Input Block Start

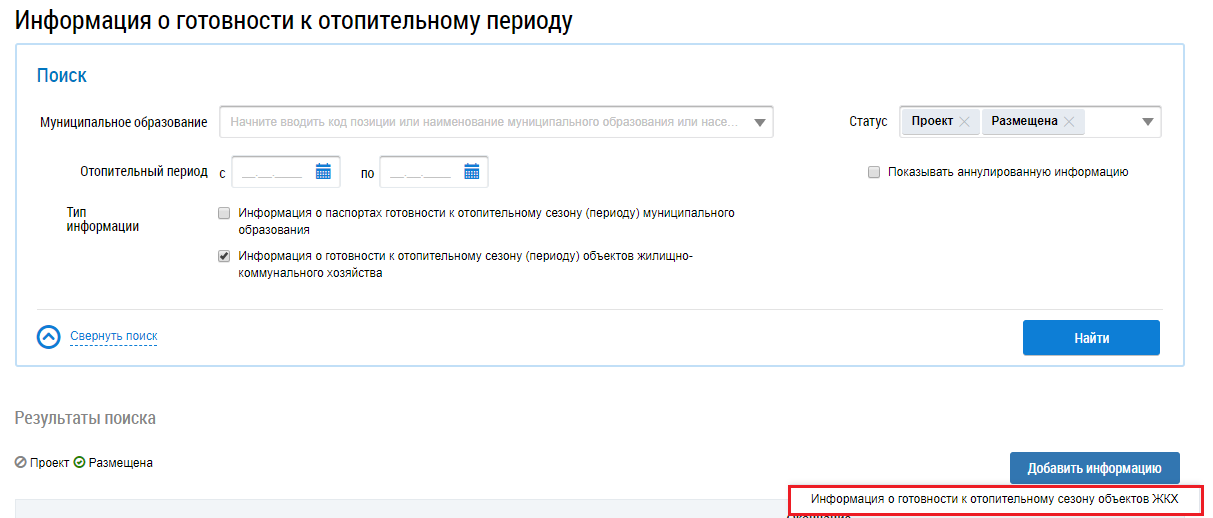Open the 'Добавить информацию' dropdown button
This screenshot has height=518, width=1213.
1094,468
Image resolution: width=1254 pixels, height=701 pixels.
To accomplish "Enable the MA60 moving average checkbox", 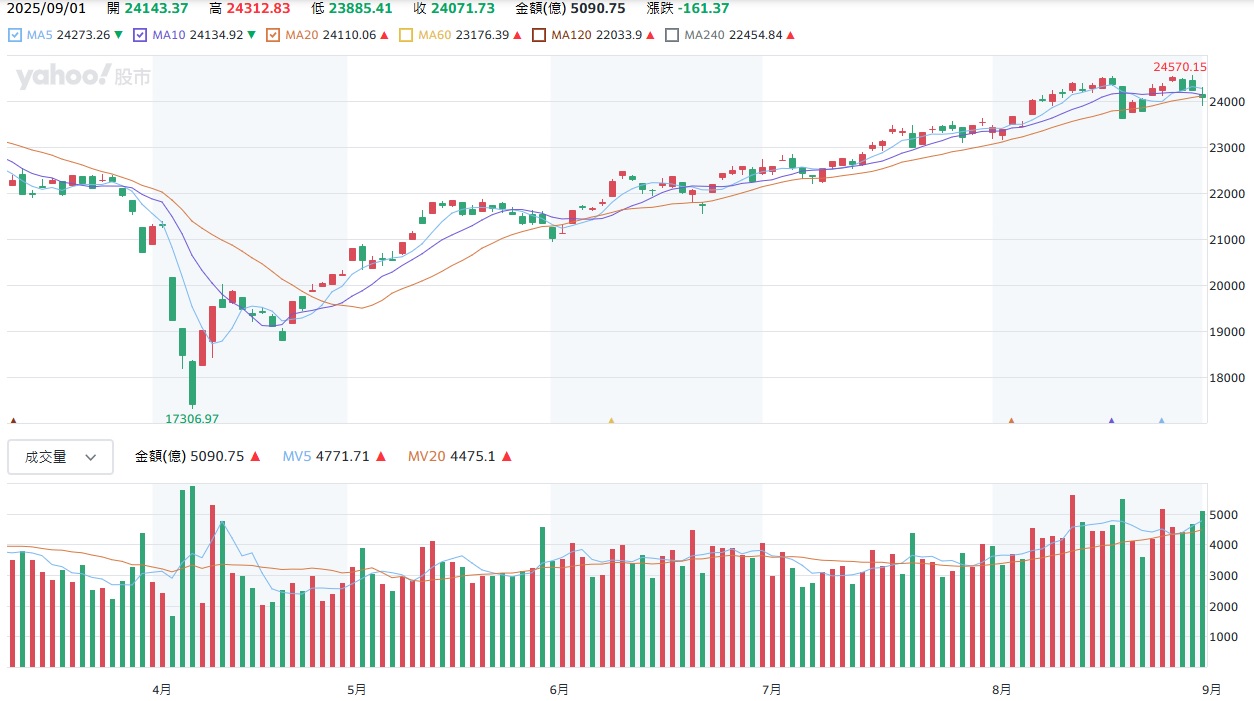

Input Block End

Work task:
Only the lines from the one containing "Image resolution: width=1254" through the last line of the data belong in the copy, both included and reproduced exactly. Pictures do not.

Response below:
Image resolution: width=1254 pixels, height=701 pixels.
To accomplish "Enable the MA60 moving average checkbox", 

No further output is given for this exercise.